--- Task instructions ---
Look through the entries for the string "computer", and copy each line that holds it.

--- Given records ---

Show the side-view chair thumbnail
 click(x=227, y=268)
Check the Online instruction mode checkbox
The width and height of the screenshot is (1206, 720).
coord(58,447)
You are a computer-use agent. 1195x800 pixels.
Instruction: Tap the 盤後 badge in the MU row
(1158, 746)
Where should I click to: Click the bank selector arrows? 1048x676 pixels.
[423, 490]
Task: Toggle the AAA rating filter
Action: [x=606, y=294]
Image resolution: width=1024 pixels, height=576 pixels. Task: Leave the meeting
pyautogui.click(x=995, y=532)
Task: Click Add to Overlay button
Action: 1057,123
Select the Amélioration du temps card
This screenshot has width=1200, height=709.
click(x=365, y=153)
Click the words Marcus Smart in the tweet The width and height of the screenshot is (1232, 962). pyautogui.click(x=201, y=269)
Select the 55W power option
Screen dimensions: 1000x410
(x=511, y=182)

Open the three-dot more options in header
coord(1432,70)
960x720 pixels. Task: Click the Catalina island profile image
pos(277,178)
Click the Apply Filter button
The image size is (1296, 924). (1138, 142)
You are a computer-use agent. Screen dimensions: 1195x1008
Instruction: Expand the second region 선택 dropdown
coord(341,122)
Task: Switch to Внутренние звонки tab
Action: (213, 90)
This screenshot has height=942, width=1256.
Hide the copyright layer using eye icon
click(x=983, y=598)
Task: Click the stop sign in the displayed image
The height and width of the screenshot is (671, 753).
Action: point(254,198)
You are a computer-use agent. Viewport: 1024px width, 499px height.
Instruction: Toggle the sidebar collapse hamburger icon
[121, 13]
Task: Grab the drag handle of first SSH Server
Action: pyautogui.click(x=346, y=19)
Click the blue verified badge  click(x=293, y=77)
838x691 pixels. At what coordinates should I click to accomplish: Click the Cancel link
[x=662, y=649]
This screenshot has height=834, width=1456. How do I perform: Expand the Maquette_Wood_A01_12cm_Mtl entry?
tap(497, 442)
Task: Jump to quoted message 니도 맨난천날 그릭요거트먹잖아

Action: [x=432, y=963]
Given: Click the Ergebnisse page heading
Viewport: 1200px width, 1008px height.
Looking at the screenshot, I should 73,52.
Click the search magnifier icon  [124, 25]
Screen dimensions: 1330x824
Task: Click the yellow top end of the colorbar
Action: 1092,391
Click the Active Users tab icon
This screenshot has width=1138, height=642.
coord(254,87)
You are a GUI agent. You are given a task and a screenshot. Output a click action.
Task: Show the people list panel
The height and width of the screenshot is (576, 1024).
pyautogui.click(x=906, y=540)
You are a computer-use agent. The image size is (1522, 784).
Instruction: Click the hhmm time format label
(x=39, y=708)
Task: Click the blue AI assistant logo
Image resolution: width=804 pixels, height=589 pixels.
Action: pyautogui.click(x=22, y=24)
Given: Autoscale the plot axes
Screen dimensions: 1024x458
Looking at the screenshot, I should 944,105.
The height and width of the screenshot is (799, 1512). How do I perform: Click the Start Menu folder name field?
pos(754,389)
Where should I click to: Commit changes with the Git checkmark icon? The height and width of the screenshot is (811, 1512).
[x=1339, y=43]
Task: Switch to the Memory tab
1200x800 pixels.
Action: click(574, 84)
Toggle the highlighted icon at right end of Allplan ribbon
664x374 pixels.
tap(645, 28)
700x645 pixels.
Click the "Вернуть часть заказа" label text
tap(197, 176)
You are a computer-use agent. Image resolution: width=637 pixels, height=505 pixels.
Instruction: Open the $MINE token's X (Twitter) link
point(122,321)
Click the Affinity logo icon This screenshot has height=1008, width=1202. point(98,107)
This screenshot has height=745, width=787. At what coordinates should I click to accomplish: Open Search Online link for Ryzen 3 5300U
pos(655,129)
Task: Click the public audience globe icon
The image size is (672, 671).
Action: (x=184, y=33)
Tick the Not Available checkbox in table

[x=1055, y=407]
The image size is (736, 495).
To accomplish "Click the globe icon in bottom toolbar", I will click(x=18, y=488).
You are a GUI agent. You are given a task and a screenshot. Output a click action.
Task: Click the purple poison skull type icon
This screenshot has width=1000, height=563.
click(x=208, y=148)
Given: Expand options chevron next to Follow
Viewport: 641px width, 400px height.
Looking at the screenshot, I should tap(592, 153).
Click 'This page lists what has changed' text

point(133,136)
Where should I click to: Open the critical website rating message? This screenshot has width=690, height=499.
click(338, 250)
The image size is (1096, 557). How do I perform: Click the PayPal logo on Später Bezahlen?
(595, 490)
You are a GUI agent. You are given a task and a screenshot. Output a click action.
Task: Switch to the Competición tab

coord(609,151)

--- Solution to the problem ---
You are a computer-use agent. 1195x800 pixels.
You are a computer-use agent. Screen dimensions: 1195x1008
You are a computer-use agent. Viewport: 1024px width, 499px height.
You are a computer-use agent. The image size is (1522, 784).
You are a computer-use agent. Image resolution: width=637 pixels, height=505 pixels.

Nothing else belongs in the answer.